The number of mobile threats percolating on devices worldwide has risen precipitously this year—over three-fold, according to a new report out by Kaspersky Lab. And though the occurrence of enterprise breaches caused by mobile devices continues to be questioned by experts, attackers do seem to be profiting from their attacks by targeting individual users’ bank accounts.
Kaspersky’s Q3 Threat Evolution report examined activity in its network of users and found an increase in the number of mobile threats, the number of mobile malware attempts at stealing from consumer bank accounts, and the number of mobile bank Trojans active in the last quarter.
“Malicious mobile programs are on the rise and in countries where online banking is popular, people are at considerable risk from Trojans looking to target them,” says David Emm, principal senior security researcher at Kaspersky Lab's Global Research and Analysis team. According to his team, last quarter they found over 1.6 million malicious mobile installation packages circulating, including 323,000 new malicious mobile programs and 2,500 mobile banker Trojans.

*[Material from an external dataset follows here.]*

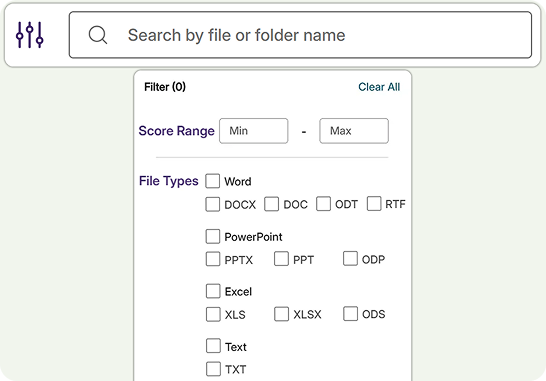Toggle the PowerPoint group checkbox
The image size is (546, 381).
[212, 236]
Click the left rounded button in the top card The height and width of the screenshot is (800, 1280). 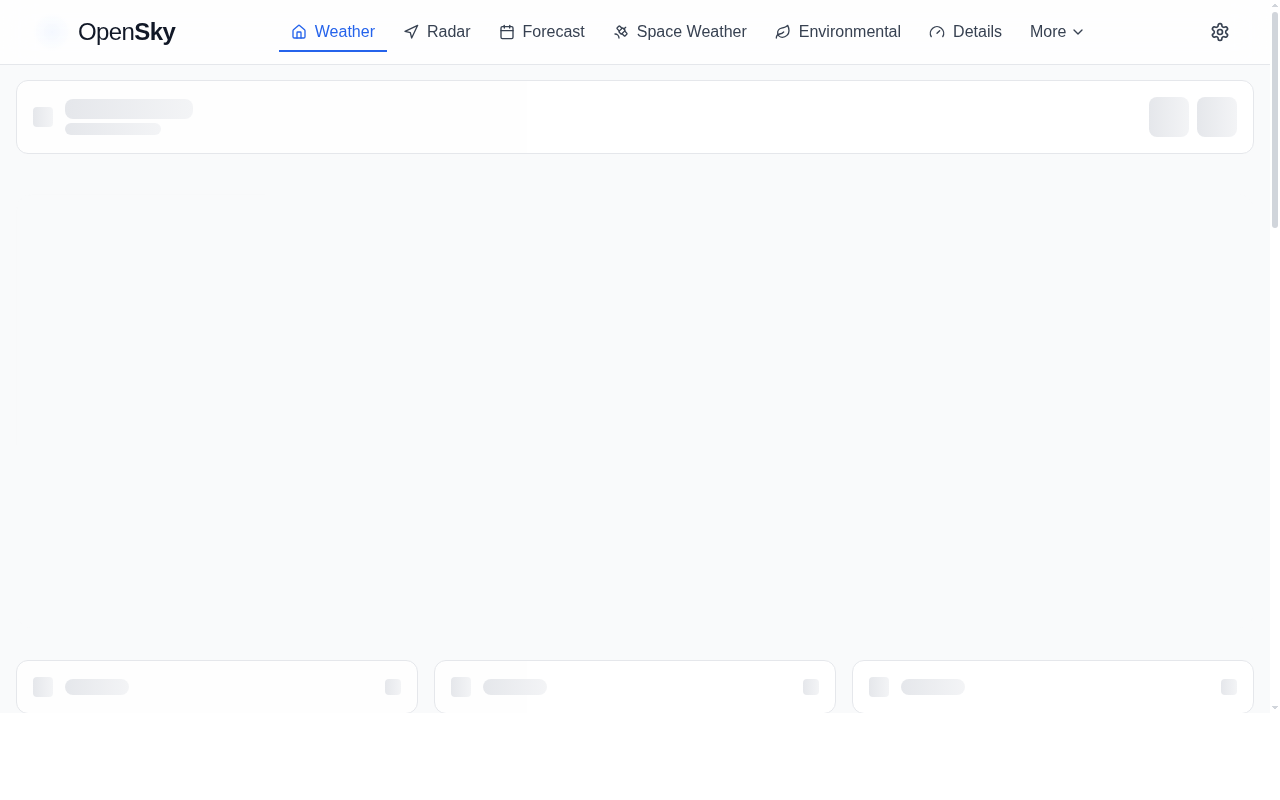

The number of mobile banker Trojans increased four-fold in just a single quarter, making it the fastest growing category of mobile threats in the wild.

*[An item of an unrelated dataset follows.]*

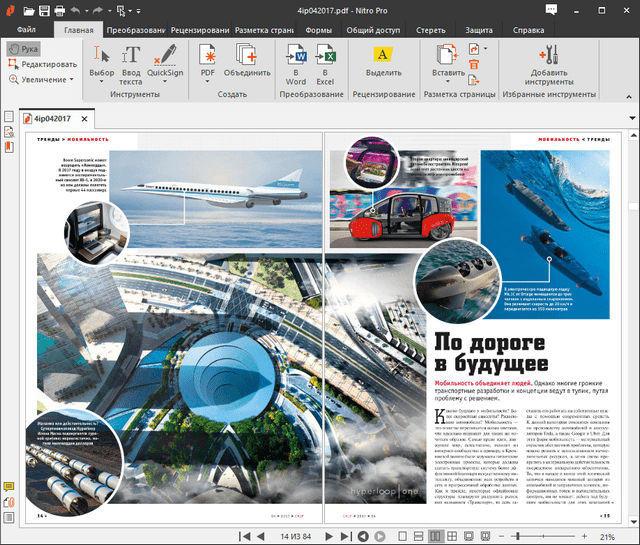Open the QuickSign signature tool

click(164, 62)
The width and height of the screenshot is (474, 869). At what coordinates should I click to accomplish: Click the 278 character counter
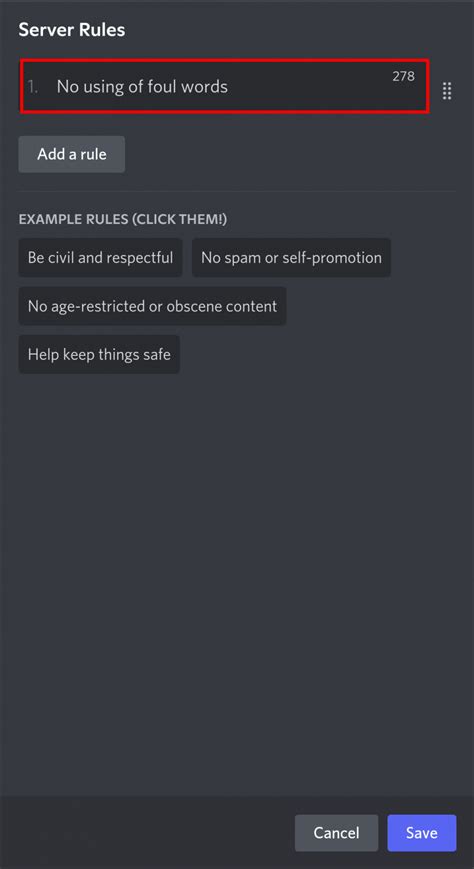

But the still undisputed king of mobile malware is malvertising, which continues to pour it on strong in volume and diversity of attacks.
"We have also observed a growing number of programs that use advertising as the main monetization method while also using other methods from the virus writers’ arsenal," Em says. "They often root the device of a victim and use superuser privileges, making it very difficult, if not impossible, to combat them. In Q3 2015, these Trojans accounted for more than half of the Top 20 most popular mobile malware."
The tried and true SMS Trojan scam also continues to proliferate, sending paid messages from infected devices without permission. Researchers report that even though its share of the mobile criminal underground is declining, its still leads in the number of new samples detected.